::: Records shown :::

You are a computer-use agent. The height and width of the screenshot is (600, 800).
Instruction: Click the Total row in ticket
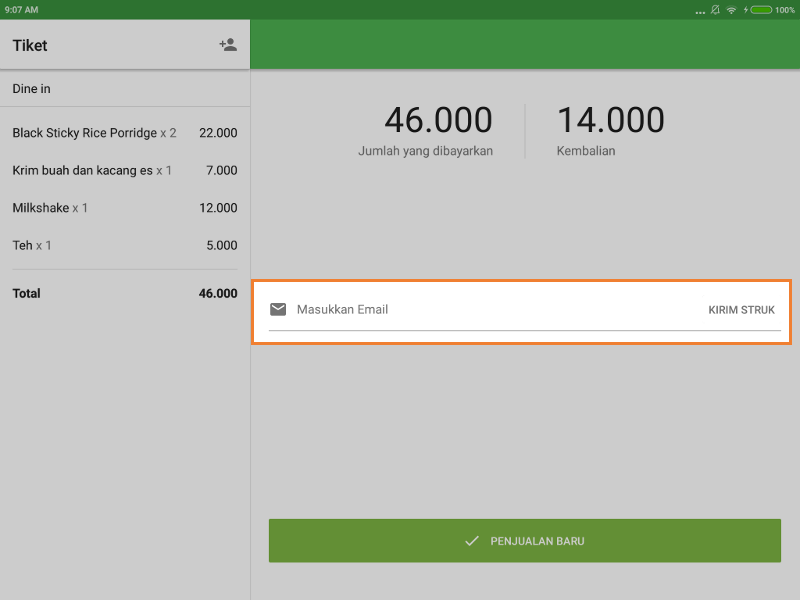click(125, 294)
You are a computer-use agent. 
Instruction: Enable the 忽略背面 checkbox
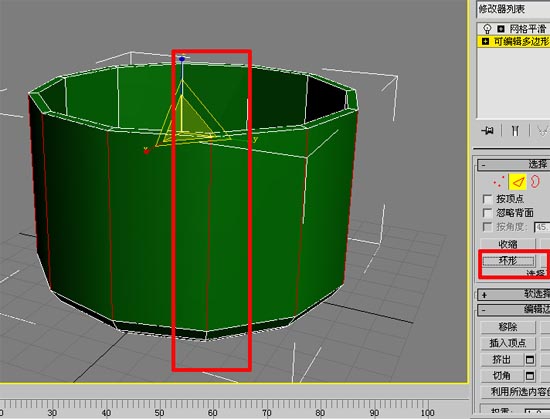point(488,213)
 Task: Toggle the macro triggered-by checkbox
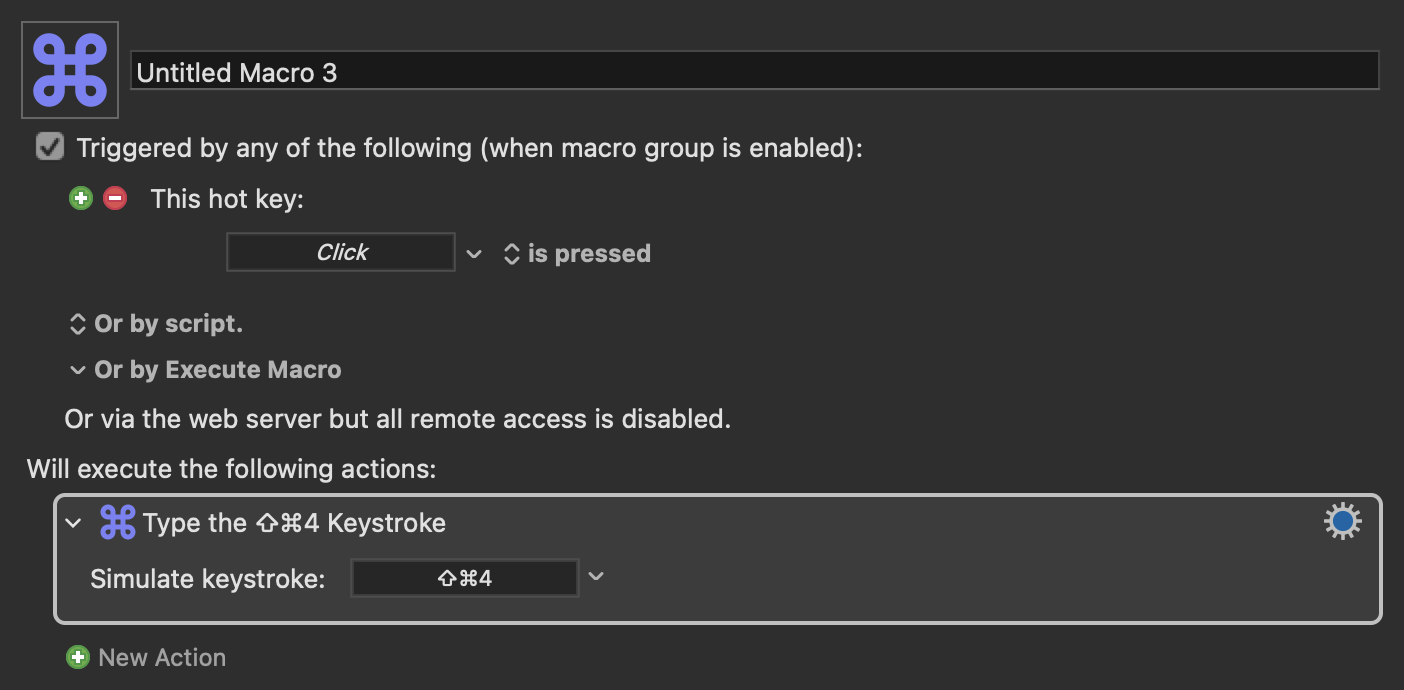(x=49, y=147)
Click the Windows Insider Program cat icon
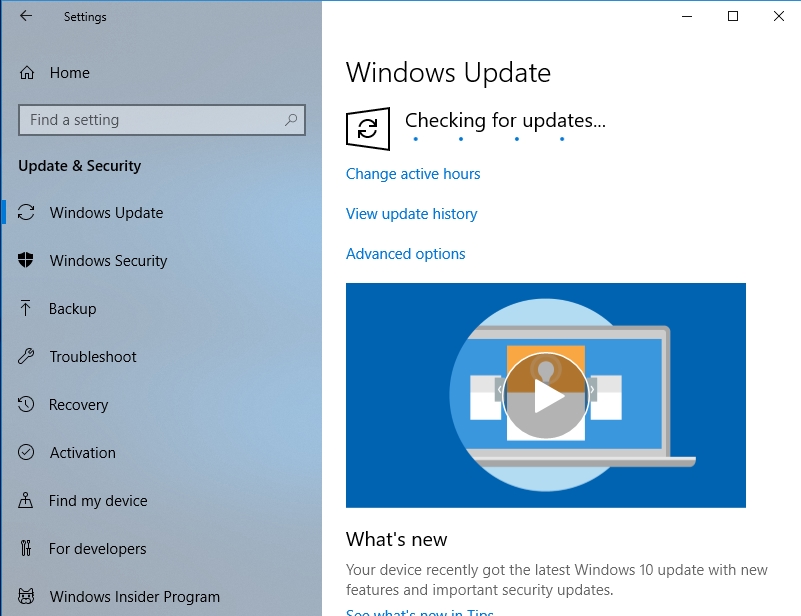The image size is (801, 616). (27, 597)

:::

Directions ▸
The answer must consist of every line from the records above that holds "agent".

Exercise output ▸
You are a computer-use agent. The height and width of the screenshot is (600, 800).
You are a computer-use agent. 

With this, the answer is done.